I pinguini del 2006 in Cile inizialmente chiedevano buoni per i trasporti, sostegni per le spese alimentari ed esami di ammissione all’università gratuiti. Dopo settimane di mobilitazioni, hanno chiesto un’istruzione gratuita e di qualità per tutti e l’abrogazione della legge ereditata dalla dittatura. Le proteste delle studenti femministe del 2018 sono iniziate con la richiesta di implementare protocolli contro gli abusi e le molestie. Poi hanno chiesto un’istruzione non sessista e la parità. Gli studenti che hanno dato il via ai moti dell’ottobre 2019 in Cile protestavano contro l’aumento delle tariffe della metropolitana. E pochi giorni dopo sono apparse le vere richieste: dignità, istruzione, salute, pensioni, una nuova Costituzione che sostituisca quella di Pinochet. Dal piccolo al globale. Dal contingente allo strutturale.
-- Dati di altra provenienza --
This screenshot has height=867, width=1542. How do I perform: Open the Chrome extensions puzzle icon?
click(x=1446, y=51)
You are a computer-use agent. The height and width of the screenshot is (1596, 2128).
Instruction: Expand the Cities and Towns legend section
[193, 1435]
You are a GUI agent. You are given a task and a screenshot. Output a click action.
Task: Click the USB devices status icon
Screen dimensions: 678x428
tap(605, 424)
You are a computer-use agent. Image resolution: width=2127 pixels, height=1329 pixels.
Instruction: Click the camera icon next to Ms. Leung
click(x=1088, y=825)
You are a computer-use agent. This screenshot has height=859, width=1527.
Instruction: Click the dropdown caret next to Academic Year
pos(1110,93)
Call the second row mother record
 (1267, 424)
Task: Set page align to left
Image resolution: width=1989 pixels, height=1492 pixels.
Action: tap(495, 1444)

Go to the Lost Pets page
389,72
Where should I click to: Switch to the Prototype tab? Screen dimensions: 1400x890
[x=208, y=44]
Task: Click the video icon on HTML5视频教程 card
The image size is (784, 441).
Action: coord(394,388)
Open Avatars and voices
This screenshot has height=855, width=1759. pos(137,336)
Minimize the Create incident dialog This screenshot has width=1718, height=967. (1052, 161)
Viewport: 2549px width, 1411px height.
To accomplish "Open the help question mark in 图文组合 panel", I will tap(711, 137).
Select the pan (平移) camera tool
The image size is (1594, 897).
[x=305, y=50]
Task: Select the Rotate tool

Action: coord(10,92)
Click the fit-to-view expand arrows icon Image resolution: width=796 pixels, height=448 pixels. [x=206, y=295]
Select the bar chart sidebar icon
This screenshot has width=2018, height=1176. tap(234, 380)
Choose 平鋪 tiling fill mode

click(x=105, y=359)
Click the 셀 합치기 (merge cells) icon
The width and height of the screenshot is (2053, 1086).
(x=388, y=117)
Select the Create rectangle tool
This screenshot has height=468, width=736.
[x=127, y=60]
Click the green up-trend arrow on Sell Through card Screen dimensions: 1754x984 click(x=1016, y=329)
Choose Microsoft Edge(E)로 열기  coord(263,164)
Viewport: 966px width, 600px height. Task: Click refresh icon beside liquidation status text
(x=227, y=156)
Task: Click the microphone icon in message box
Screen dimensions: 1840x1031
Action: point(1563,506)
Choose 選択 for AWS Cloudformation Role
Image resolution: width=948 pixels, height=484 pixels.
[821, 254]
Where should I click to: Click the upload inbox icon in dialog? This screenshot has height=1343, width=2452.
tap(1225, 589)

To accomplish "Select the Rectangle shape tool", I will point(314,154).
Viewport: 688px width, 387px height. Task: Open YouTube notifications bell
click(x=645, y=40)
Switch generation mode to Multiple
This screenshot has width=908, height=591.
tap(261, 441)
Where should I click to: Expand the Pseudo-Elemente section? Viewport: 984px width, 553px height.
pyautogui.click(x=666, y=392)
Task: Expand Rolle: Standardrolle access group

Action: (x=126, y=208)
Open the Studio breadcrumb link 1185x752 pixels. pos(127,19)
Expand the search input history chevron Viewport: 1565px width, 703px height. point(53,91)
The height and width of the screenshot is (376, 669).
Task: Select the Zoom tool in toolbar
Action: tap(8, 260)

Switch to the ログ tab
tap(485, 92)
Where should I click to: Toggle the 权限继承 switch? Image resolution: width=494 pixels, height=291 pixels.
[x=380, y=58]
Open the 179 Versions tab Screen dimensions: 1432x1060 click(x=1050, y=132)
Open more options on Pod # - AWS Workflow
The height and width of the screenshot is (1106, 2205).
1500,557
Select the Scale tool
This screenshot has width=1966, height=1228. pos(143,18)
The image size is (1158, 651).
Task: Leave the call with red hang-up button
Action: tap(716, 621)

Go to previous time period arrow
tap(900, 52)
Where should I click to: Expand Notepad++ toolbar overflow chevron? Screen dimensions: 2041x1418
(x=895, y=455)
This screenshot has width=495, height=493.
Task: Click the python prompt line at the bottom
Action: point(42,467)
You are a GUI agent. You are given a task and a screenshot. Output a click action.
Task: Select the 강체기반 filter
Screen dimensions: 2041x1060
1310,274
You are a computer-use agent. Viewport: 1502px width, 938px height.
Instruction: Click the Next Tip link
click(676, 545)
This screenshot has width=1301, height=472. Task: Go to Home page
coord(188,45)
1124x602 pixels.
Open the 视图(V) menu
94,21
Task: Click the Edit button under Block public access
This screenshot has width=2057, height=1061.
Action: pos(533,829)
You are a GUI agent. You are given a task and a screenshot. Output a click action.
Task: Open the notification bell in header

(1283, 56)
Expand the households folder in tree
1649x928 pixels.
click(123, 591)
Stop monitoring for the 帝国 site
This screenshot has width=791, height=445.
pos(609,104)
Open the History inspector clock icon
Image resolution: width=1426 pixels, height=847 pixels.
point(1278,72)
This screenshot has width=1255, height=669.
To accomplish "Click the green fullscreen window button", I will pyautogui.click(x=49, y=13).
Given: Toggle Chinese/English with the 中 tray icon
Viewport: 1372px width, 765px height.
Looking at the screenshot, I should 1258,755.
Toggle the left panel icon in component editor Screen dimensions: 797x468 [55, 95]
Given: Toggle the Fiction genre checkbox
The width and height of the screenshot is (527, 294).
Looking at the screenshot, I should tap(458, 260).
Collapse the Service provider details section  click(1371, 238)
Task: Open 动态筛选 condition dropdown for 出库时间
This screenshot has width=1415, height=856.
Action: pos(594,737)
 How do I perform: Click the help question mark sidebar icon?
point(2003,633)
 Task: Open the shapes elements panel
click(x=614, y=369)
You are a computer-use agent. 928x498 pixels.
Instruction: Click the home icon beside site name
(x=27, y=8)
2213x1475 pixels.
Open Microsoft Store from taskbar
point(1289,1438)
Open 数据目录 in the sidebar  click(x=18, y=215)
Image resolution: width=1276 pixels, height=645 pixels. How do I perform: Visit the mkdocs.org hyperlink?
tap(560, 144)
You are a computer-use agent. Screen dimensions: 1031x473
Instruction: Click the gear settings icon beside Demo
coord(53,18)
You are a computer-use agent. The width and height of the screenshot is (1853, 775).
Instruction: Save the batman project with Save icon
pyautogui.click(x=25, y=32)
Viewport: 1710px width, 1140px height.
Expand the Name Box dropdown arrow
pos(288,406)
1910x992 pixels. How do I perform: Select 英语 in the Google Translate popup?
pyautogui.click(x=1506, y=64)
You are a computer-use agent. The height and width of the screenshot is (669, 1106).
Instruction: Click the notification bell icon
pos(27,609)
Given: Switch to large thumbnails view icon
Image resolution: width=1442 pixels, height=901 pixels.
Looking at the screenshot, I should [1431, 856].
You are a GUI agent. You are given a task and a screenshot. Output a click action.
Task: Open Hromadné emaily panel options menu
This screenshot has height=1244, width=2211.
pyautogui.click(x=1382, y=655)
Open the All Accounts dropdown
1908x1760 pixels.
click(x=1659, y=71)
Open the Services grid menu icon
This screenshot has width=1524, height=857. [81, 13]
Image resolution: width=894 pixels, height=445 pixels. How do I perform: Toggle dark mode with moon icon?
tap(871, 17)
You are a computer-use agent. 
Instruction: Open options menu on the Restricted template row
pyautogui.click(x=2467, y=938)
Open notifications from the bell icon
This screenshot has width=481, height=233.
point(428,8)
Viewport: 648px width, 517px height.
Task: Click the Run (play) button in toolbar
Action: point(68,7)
E quando scrivo, mi succede qualcosa di simile. Quando ho iniziato A sud dell’Alameda, pensavo di scrivere di un’occupazione, perché mi sembrava uno scenario letterariamente affascinante. Avevo in mente L’angelo sterminatore di Buñuel. E Il signore delle mosche di Wiliam Golding. Pensavo alla letteratura, al cinema. Più tardi, lavorando con Vicente Reinamontes, ho capito che stavamo facendo questo libro per rendere omaggio e testimoniare la rivoluzione dei pinguini e tutto ciò che ha significato per il Cile. Quando ho iniziato a scrivere Sprinters, volevo raccontare la storia di una persona cresciuta in completo isolamento, senza poter seguire le notizie, senza leggere i giornali, senza carta d’identità, senza genitori… solo successivamente ho afferrato il cuore di ciò che mi interessava raccontare del caso di questa setta pseudo-nazista, tra cui il modo in cui il Cile è rimasto addormentato e dimentico degli orrori che stavano accadendo in un intero paese.
Ogni autore ha i propri interessi, ma è impossibile che la letteratura non sia permeata dai conflitti, dai debiti, dalle angosce e dagli aneliti del suo tempo. E sebbene gli scrittori non abbiano doveri diretti nella costruzione di una società migliore e più giusta, credo che al di là di noi autori, e nonostante noi autori, la letteratura non sia immune da ciò che accade intorno a lei. Perché, nonostante i nostri slanci personali, la letteratura va avanti da sola e, nelle mani dei lettori, è in grado di andare ben oltre noi.